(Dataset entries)
_ _ _ _ _

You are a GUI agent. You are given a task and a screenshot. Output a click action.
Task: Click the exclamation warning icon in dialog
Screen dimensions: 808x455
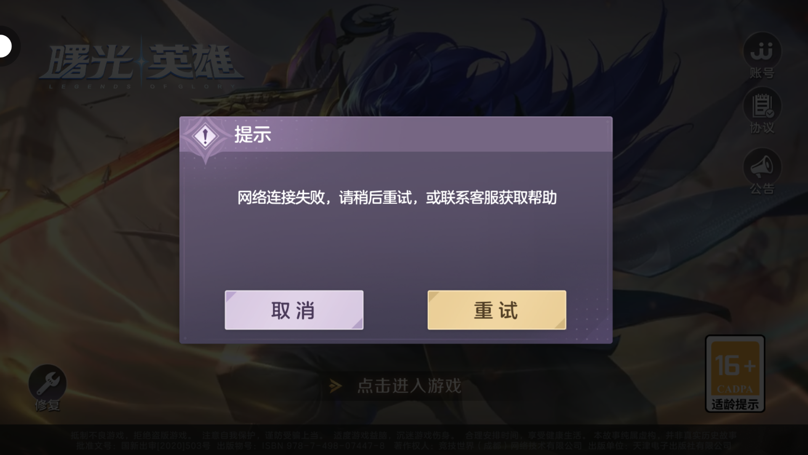205,136
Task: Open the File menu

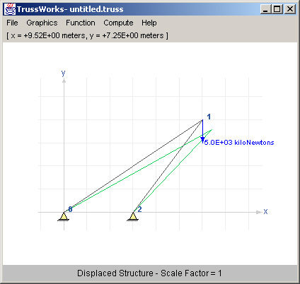Action: click(12, 23)
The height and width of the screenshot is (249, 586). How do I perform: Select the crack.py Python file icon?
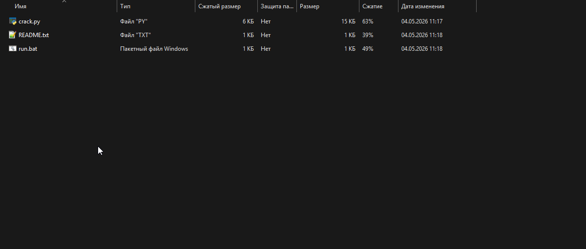click(13, 21)
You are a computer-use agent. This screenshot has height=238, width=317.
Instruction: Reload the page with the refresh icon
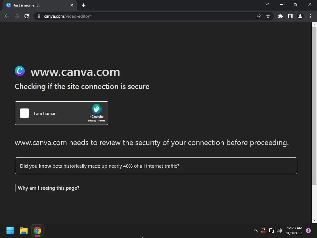[x=27, y=16]
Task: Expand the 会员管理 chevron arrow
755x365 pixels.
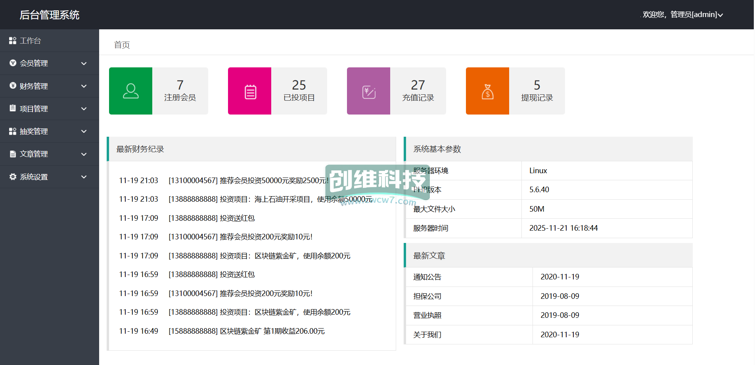Action: [x=84, y=63]
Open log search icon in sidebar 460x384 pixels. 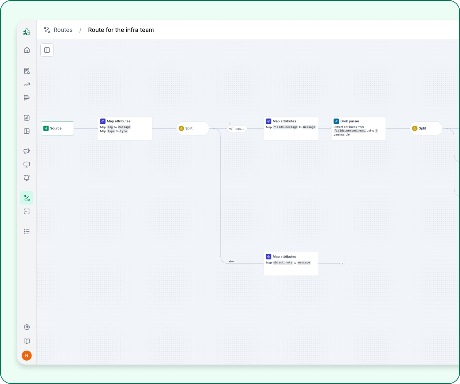point(27,71)
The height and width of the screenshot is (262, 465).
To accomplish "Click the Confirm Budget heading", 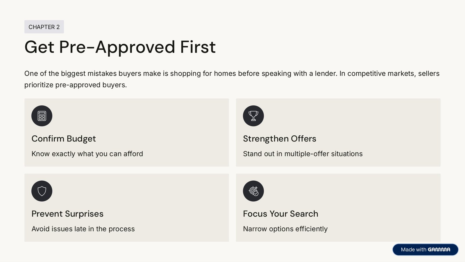I will click(x=64, y=139).
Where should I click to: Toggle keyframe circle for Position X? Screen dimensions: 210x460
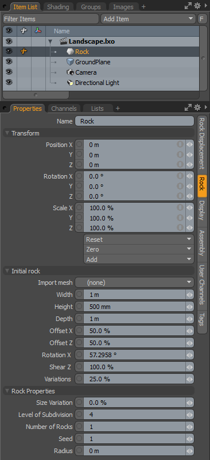pyautogui.click(x=79, y=144)
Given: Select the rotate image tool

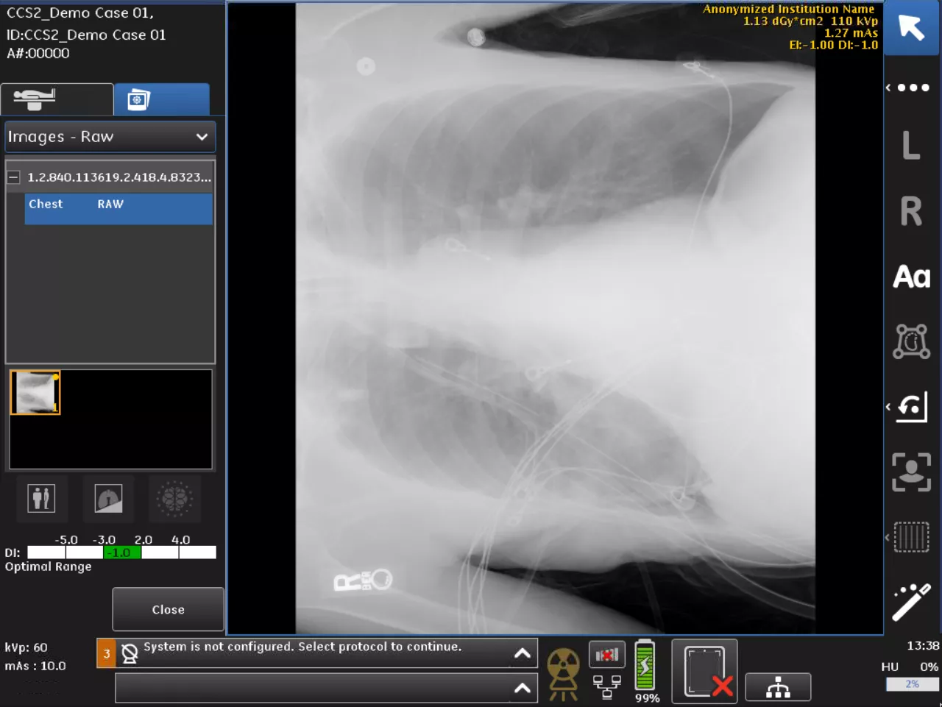Looking at the screenshot, I should (x=911, y=407).
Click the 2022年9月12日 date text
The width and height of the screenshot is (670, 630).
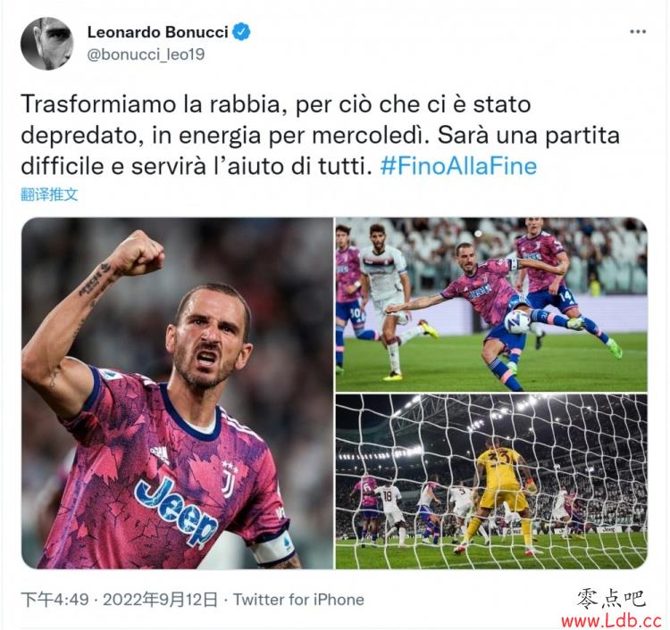pos(160,600)
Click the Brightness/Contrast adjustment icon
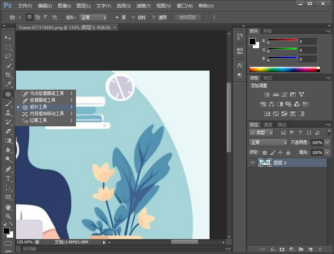Viewport: 334px width, 254px height. click(x=267, y=95)
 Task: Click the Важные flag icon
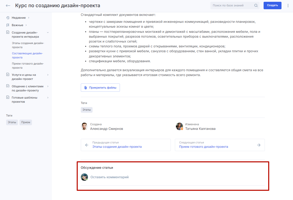coord(8,25)
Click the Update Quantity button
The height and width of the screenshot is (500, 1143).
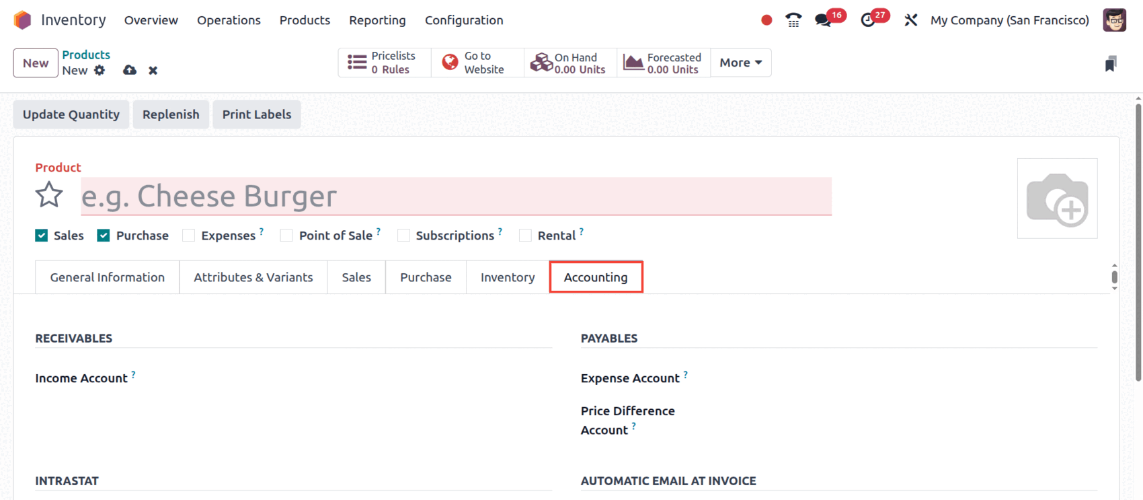point(71,114)
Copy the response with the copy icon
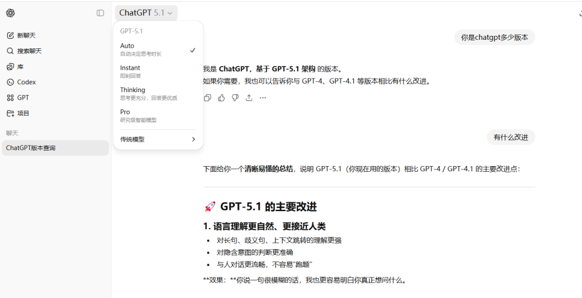Image resolution: width=582 pixels, height=298 pixels. (207, 98)
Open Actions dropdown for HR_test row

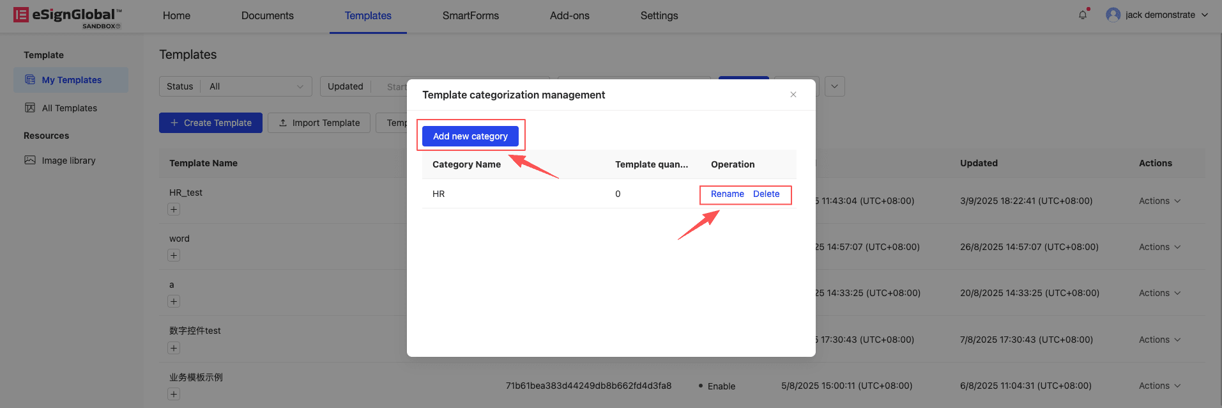click(1159, 201)
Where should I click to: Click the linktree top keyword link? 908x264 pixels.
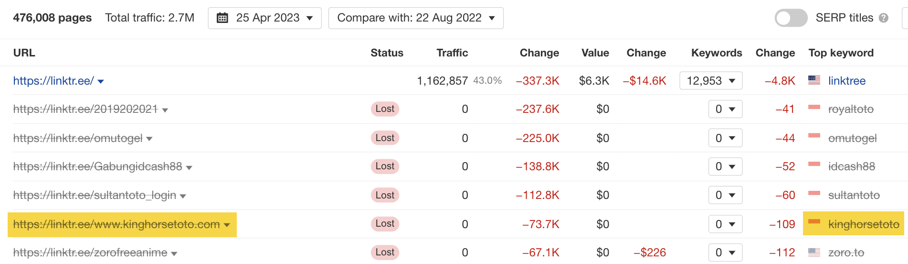click(x=846, y=81)
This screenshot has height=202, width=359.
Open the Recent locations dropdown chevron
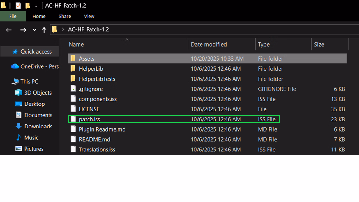coord(34,30)
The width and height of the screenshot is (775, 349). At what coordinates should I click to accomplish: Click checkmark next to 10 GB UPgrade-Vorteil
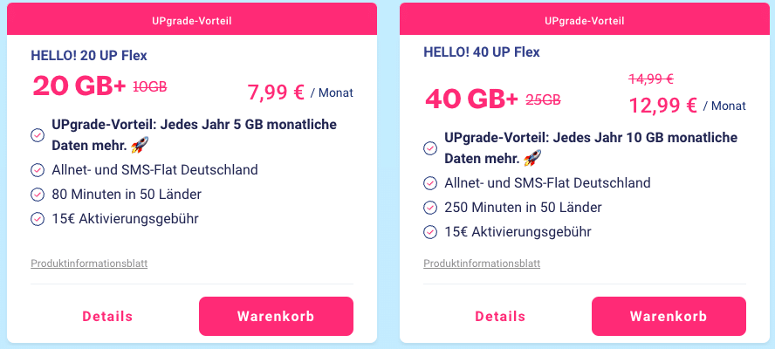tap(430, 147)
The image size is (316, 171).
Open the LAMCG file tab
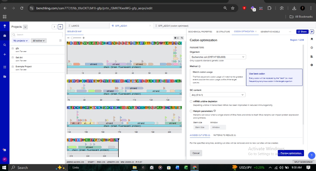[75, 26]
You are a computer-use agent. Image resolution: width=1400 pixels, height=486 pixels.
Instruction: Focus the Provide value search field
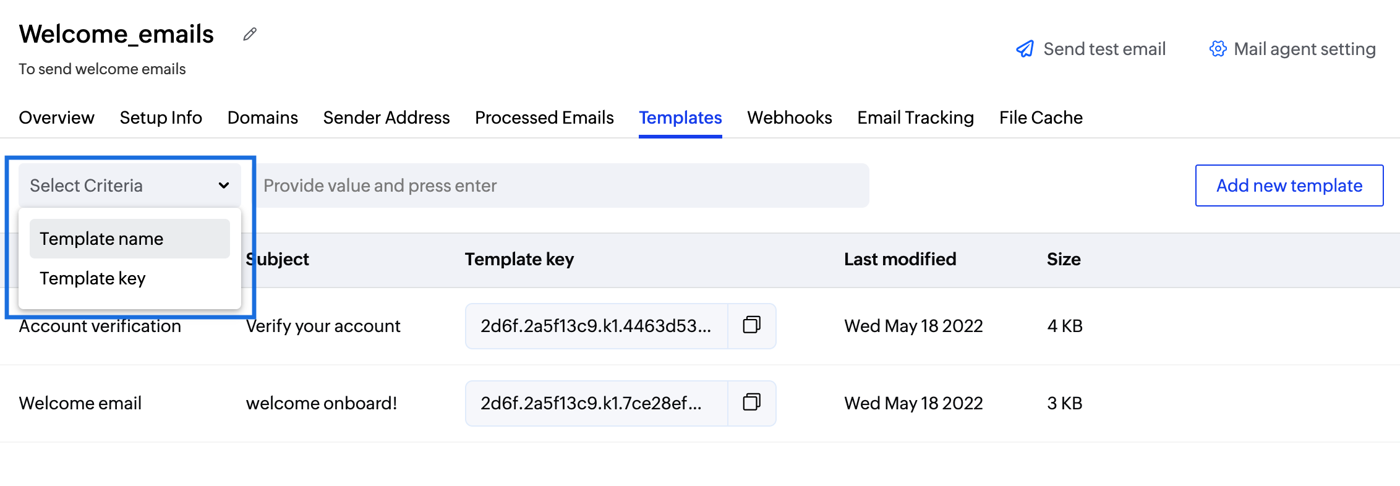tap(561, 185)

_ _ _ _ _

In the data above, copy every line where the string "This" appears.

→ **OUTPUT**
You are a computer-use agent. This screenshot has height=238, width=317.
This screenshot has height=202, width=359.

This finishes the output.